# Spare Room Needed For Summer



## Guest (Jun 3, 2010)

Hi,

Can anyone help? I am looking to come out to Spain for a month or two this summer with a view to moving over permanently next year, and I need accomodation. I will be on my own and my budget is quite tight so does anyone need a lodger for the summer?

I am a web designer so will be working while there on my laptop, but in honesty I am coming out for the sun and a more laid back way of life as I have no ties to keep me here in England at the moment.

I am 27, male, and easy to get along with (I think!). I'm sociable and like a quiet drink in the evenings if not but I wouldn't be clubbing and coming home at all hours every night. I'm not fussed about which part of Spain or Majorca I move to - ideally I would like to be within walking distance of a beach and I'd like to be somewhere with a decent sized Expat community or at least UK tourists, but the only real stipulation is that I need to be somewhere with internet access so that I can work for a few hours a day.

I also wouldn't mind who I stayed with...young, mature (won't say old as don't want to offend!), with or without kids or pets, couples or singles...I'm easy going as you can probably tell.

If anyone fancies having a lodger or knows of anywhere that might be suitable I'd appreciate a reply or PM. If not then thanks for reading this far anyway 

Paul


----------



## scharlack (Nov 21, 2008)

Watford82 said:


> Hi,
> 
> Can anyone help? I am looking to come out to Spain for a month or two this summer with a view to moving over permanently next year, and I need accomodation. I will be on my own and my budget is quite tight so does anyone need a lodger for the summer?
> 
> ...


Hey Paul,

In case nobody is able to help you here I suggest you look at this website:

CouchSurfing - Participate in Creating a Better World, One Couch At A Time

G'luck!


----------



## Guest (Jun 3, 2010)

Hmmm..

Which month(s)?
How tight is your budget?
..and out of interest do you have a link to any of your work?


----------



## MaidenScotland (Jun 6, 2009)

Why not be a male aupair? You will be treated like one of the family, do a few hours work a day get fed and also receive pocket money. Or offer to teach English in exchange for a room.

Maiden


----------



## Guest (Jun 3, 2010)

Thanks for the replies guys. 

I'm working on a couple of sites at the moment, when they're finished I'll post up the links.

I'm not sure I'd like the responsibility of looking after other peoples kids as I don't have any kind of formal qualifications for that sort of thing. I'd be happy to help out where I could if I stayed with someone with kids but I don't think I'd want it to be a specific part of the arrangement.

With regards to budget, I'm happy to pay whatever the going rate is for renting a room.
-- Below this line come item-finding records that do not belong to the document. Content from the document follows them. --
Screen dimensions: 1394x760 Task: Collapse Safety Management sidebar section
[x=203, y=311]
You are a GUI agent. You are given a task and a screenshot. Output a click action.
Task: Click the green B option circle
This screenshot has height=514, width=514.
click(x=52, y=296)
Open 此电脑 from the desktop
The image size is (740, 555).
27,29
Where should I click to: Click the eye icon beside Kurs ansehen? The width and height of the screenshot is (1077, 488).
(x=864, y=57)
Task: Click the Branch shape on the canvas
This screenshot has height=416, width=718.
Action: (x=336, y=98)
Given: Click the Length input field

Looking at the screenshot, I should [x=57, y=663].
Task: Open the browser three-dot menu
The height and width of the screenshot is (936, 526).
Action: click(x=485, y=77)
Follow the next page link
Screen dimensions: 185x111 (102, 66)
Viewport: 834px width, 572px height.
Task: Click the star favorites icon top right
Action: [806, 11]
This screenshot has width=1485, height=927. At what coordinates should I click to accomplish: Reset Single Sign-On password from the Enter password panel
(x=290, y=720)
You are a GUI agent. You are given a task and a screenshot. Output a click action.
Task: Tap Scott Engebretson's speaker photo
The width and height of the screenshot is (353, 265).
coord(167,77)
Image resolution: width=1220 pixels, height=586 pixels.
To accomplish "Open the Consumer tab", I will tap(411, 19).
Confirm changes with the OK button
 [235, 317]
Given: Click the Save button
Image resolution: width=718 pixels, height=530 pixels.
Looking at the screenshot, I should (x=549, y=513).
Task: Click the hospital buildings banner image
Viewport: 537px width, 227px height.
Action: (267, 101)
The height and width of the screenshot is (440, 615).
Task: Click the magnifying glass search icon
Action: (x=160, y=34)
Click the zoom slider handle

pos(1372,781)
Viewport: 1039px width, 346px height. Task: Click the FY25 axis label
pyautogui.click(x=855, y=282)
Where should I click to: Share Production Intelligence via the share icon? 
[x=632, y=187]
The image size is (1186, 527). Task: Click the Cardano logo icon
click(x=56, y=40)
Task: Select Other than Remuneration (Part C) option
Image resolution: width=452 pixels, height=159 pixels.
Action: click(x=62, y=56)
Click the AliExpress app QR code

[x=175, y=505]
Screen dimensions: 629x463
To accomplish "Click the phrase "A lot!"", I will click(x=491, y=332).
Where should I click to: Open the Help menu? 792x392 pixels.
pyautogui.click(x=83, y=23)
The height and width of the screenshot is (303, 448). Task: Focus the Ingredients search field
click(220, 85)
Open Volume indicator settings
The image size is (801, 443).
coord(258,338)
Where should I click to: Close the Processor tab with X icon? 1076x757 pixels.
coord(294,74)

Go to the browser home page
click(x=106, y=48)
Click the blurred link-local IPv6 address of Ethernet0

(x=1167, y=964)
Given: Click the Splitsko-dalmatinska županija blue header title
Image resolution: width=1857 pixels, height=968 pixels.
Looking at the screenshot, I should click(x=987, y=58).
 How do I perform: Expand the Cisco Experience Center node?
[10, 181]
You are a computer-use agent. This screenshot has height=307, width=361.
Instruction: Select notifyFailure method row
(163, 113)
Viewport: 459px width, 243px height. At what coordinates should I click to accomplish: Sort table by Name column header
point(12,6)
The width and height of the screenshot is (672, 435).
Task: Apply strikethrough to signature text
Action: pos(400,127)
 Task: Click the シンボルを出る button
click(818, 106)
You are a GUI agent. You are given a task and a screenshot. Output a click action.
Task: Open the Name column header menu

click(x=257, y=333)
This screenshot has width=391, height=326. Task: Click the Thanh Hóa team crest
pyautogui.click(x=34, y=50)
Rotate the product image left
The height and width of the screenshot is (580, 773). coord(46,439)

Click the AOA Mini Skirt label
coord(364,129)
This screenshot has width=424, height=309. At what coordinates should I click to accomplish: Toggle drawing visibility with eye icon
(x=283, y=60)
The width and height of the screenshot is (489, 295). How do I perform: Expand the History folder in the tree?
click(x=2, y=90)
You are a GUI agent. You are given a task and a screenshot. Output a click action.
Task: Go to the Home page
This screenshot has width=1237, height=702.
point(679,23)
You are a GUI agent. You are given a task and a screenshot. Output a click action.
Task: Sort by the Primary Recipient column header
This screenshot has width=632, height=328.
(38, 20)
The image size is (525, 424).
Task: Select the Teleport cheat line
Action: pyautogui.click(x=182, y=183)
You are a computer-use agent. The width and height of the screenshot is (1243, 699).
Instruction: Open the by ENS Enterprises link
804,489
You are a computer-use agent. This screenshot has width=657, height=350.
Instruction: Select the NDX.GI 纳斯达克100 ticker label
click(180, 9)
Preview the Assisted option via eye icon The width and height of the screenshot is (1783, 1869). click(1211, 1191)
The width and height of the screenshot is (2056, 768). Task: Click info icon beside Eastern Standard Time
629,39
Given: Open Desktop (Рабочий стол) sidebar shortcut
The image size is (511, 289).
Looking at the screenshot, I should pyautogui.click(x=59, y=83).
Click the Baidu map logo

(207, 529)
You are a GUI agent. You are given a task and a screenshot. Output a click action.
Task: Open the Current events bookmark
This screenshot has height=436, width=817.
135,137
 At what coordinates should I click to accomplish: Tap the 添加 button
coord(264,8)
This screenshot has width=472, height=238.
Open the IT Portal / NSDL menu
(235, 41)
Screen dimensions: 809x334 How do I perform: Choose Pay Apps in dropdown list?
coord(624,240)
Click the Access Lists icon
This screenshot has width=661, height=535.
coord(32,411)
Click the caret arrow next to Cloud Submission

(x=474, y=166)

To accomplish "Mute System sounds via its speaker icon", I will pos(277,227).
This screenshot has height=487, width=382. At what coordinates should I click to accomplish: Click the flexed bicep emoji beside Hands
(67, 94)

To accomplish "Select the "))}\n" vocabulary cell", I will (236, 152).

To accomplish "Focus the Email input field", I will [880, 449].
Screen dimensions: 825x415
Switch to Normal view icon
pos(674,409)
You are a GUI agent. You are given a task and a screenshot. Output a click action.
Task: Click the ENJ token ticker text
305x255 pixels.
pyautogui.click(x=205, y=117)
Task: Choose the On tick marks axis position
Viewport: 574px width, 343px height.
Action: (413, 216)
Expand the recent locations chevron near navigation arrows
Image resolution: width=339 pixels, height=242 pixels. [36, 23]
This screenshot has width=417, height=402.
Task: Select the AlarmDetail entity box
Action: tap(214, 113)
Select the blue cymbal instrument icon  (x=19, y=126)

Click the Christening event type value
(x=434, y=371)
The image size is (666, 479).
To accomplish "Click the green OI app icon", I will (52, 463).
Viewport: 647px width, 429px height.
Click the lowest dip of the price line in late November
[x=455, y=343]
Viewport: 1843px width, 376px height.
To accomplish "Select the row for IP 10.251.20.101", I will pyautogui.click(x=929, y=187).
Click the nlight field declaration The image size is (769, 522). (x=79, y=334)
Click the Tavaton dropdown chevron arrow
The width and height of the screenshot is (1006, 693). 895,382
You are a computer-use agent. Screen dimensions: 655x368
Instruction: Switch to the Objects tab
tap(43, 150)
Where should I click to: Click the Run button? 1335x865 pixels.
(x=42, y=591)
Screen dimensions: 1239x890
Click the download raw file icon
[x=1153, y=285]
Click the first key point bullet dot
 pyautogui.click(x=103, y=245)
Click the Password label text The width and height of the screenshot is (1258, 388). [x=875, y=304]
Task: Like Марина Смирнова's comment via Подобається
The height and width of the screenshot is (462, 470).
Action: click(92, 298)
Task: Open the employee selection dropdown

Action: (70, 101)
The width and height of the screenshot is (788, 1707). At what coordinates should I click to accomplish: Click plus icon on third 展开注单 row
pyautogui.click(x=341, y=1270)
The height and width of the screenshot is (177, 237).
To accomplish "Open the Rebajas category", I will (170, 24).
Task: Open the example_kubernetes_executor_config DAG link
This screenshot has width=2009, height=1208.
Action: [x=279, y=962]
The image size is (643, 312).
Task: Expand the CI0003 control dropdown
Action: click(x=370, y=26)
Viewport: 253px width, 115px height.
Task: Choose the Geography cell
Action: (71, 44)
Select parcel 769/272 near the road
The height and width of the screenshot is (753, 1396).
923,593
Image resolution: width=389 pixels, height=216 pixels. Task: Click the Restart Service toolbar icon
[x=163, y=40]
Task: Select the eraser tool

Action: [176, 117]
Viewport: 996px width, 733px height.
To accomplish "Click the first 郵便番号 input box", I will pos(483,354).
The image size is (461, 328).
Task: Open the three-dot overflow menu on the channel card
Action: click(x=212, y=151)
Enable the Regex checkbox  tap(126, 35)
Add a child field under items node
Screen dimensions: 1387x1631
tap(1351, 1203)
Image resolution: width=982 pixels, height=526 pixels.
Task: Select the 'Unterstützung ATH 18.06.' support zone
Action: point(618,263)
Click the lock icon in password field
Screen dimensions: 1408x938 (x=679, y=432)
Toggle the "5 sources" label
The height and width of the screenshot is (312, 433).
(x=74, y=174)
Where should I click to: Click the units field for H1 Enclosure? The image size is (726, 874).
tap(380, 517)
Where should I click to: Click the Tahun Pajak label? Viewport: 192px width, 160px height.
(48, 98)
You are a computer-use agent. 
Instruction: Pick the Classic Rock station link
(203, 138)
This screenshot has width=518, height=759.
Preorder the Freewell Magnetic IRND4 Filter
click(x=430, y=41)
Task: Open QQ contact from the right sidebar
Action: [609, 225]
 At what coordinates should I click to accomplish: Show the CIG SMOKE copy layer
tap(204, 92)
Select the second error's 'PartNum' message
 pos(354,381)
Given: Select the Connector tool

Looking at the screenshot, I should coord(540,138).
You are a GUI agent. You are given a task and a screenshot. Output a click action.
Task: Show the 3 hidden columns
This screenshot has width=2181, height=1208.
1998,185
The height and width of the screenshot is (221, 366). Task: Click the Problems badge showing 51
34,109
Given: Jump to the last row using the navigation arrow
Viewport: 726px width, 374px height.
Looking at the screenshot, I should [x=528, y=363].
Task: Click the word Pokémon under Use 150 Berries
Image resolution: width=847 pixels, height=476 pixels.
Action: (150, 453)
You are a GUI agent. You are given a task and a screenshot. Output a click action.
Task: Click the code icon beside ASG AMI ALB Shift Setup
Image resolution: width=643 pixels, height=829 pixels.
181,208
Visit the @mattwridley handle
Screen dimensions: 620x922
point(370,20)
Does anyone have any ideas what that might be for their regions? 

Thanks everyone.


----------



## Guest (Jun 3, 2010)

What months are you thinking of? Bear in mind that to rent anywhere in the summer would make you a tourist and so you should be in the region of €400+ a week for anything. Long term room rental around here is (well was) about 400€ a month (all inc) but that is generally assuming you'd be there for a year so I'm not really sure how it would work out for just a month or two.


----------



## Guest (Jun 3, 2010)

Oops sorry forgot to say which months - was thinking of coming out at the end of June and staying until around the start of September, so probably between 8-10 weeks.

I know these are the most popular months so it's going to push the cost up a little bit..to be honest I guess I'm hoping that someone that has a spare room and maybe hasn't thought of renting it out before will read this and think it's a good idea to make some extra cash, but not charge too much 

Whereabouts are you based Andy?


----------



## Guest (Jun 3, 2010)

Sorry ignore that - just seen you're in Marbella.

Can you tell I'm new to the forum!?


----------



## Guest (Jun 3, 2010)

Drop me an email, we fit into the "hasn't thought of renting it out before will read this and think it's a good idea to make some extra cash" camp! There's just two of us and we're in a 3bed apartment in a great location right in the heart of Marbella Town so can walk (stagger back) everywhere (5mins to beach, 10mins to Old Town, 45mins Banus) and have a 15mb ADSL connection and could also do with some css help


----------



## Guest (Jun 3, 2010)

I need a handy man ! you any good at mending things, painting, maintenance of pool, heavier garden work, driving, do you speak spanish ? 


Oh dear I am not that near the beach bugga nor a n decent sized ex pat community !  hope you find somewhere and enjoy the summer.


----------



## Guest (Jun 3, 2010)

Oh yeah forgot about the expats... sod all of them in central marbella but could easily catch a bus to Calahonda/Neuva Andalucia to mix with the lager louts/football shirts


----------



## Cazzy (Nov 23, 2008)

Shame we are Inland, we have a spare room as we have stopped doing our B&B!!!


----------